Fitness trends are like April. They come in like a lion, and go out like a lamb. As these trends come and eventually go, only to return like a swinging pendulum in 10 years, there is nothing left behind except a handful of tried and true principals that never go out of style.
Of course there will be plenty of very talented copy writers selling programs based on the buzz of the revolutionary new trend in fitness. It will sound sexy, and it will sound sciency. Like a sexy nerd who is really just the same person from before, only he/she decided to ditch last years wardrobe, throw on some thick rimmed glasses and start a new style. Let's call it chic geek.
Many people will be suckered into these trends, because of the aforementioned chic geek glossiness of the packaging, but you won't be one of them, because you read this. Congratulations, you can continue to make progress by applying the principals that work without constantly side stepping and trying the next and newest craze.
Without further ado, here are three fitness trends that would be in your best interest to ignore.
Movements, Not Muscles
This one isn't particularly new, but it has just enough of a following to have some staying power. Before I get into why you should ignore this, let's attempt to define what this popular phrase means.
When 'they' say movements not muscles, they mean you should train movements, not muscles. Now just how do you manage to train movements without training muscles? Fantastic question! You absolutely can't! However, I've been around long enough to know that what they mean is, you should focus on the movement of the exercise, not the muscle you're training. It can also mean, when designing a program, you should base the design around covering all of the basic movements, instead of covering all of the muscle groups.
Both explanations are weak. If, during an exercise, you are focusing only on moving the weight or your body through space, then you are more than likely worsening some imbalances you already have.
Since we all have some muscular imbalances in our bodies, when we're training, our body doesn't care what muscles we are trying to train, or which muscles theoretically should be working. If you have hyperactive quadriceps, but your glutes aren't working optimally (this is very common among those who do a lot of sitting), your mind doesn't care that you are trying to train your glutes along with your quads. Your mind is going to delegate the work to whoever is going to get it done. In this case, your quads will be rolling up their sleeves and putting in some overtime.

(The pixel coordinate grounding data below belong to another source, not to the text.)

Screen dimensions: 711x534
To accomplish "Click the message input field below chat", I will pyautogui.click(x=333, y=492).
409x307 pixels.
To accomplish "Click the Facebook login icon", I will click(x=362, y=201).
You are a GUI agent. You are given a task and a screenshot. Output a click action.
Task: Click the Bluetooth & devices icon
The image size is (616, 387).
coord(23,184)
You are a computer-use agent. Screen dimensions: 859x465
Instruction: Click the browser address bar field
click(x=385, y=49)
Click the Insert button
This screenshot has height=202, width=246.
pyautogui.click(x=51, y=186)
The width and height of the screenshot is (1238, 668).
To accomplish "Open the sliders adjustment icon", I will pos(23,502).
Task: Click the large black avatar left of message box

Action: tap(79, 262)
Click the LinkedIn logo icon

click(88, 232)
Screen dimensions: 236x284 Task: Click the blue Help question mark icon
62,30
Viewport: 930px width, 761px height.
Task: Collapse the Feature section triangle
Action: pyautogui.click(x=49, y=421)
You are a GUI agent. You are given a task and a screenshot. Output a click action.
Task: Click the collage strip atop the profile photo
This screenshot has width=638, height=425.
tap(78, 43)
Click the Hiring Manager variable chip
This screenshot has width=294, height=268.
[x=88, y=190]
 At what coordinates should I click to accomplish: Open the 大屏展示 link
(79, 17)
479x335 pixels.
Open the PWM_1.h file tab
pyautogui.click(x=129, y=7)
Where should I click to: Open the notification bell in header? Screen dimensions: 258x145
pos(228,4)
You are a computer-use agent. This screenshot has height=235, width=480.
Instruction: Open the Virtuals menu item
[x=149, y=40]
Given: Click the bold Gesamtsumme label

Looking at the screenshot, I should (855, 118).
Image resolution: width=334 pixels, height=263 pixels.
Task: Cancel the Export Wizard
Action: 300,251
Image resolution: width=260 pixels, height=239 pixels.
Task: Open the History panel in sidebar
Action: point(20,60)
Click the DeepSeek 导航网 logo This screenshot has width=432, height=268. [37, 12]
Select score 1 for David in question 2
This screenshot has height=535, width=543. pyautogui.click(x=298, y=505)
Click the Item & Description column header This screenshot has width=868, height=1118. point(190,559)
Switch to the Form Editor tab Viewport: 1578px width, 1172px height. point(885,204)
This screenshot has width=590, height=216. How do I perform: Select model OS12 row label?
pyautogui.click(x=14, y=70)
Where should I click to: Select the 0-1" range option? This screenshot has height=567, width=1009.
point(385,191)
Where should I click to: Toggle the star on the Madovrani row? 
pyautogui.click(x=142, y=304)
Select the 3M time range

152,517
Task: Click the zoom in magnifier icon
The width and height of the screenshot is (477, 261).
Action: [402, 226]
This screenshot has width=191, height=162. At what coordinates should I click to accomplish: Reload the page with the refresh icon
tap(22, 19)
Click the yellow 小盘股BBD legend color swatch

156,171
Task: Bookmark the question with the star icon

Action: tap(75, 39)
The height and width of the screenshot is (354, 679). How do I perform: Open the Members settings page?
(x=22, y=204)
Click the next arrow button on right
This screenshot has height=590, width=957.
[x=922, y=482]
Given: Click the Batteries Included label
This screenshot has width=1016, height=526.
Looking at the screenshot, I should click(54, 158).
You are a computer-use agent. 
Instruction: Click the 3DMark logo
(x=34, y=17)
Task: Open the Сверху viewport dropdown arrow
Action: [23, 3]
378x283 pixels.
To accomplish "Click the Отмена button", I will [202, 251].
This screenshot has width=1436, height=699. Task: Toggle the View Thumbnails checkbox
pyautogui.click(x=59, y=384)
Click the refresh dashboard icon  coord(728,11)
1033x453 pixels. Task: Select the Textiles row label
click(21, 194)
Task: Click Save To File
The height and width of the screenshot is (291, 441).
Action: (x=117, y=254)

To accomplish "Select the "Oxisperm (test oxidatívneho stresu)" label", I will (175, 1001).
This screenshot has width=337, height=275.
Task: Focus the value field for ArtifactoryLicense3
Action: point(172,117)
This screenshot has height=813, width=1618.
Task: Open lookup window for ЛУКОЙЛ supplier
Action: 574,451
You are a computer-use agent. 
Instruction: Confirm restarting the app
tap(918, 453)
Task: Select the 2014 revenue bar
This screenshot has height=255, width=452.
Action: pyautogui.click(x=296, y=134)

Focusing on your gutes will help activate them, and make sure you are training the muscles you want to train. You can't just move a barbell or some dumbbells around and expect that you will be targeting the muscles you want to target for optimal results.
As far as designing programs goes, if you base it around movements or around muscle groups, at the end of the day both methods will produce a balanced training plan, so it doesn't matter.
Training movements is great, but you better know which muscles need the work, and focus your attention there.
Loaded Movement Training
I know what you're thinking, but no. This isn't Lady Jaye of the GI Joe's preparing to shoot down a Cobra Night Raven out of the sky.
This is actually a woman performing what is being called loaded movement training. You may not have heard of it yet, but you will. It's coming and it's coming with some force.
The basic gist is this: You use that implement shown above, which looks like a lighter version of a strongman log, to add resistance to all kinds of movements. You'll see a lot of movements that resemble lunging, squatting, and bending, but they'll have the added challenge of contorting that instrument around while you do it.
The claim to it's eventual rise to fame? It creates more lines of resistance than traditional barbell and dumbbell training does.
This is true, if you are talking about creating more lines of resistance all at the same time. In one fell swoop you might say. But a sound, well planned barbell and dumbbell focused training plan will cover all planes of movement as well. Maybe not all at the same time (which serves no real advantage), but through the course of a training cycle, all of the planes of movement will be developed.
Since we aren't trying to cover all of these movements at the same time you are able to load the exercises more effectively. This creates better movement, if that is the goal, and it also accelerates strength gain, fat loss, and lean muscle growth, which are all pretty awesome.
If you haven't heard of this trend yet, you will. Feel free to give it a shot if it appeals to you, but that was my 2 cents on the matter.
I really hate to do this. I really, really do.
I love pre-workout supplements. They jack you up, provide you with laser like focus, and dilate your blood vessels for amazing "pumps".
So why are they on the 'ignore list'? Well, if you aren't already using them, don't start.
We know caffeine addiction is a very real thing, and pre-workout supplements are full of it. Not only that but many of these products are full of other questionable ingredients used to fire you up.
It doesn't take long for a dependence on these supplements to develop, and you eventually don't feel right training without them.
Don't get me wrong, they're a very fun supplement, but far from a necessary one. That is of course, unless you make them necessary. Then they become very necessary.
What about those days when you're more tired than usual and you need a little pick-me-up? Just start training, and you'll be into it and focused in no time. Save yourself the hassle and a whole lot of dollars, and just ignore these.
Two of these trends you have no doubt herd of, and one of them I am betting you haven't yet. Regardless of how new, flashy and appealing a new trend is, you can almost bet that it will come and go like most things. In like a lion and out like a lamb.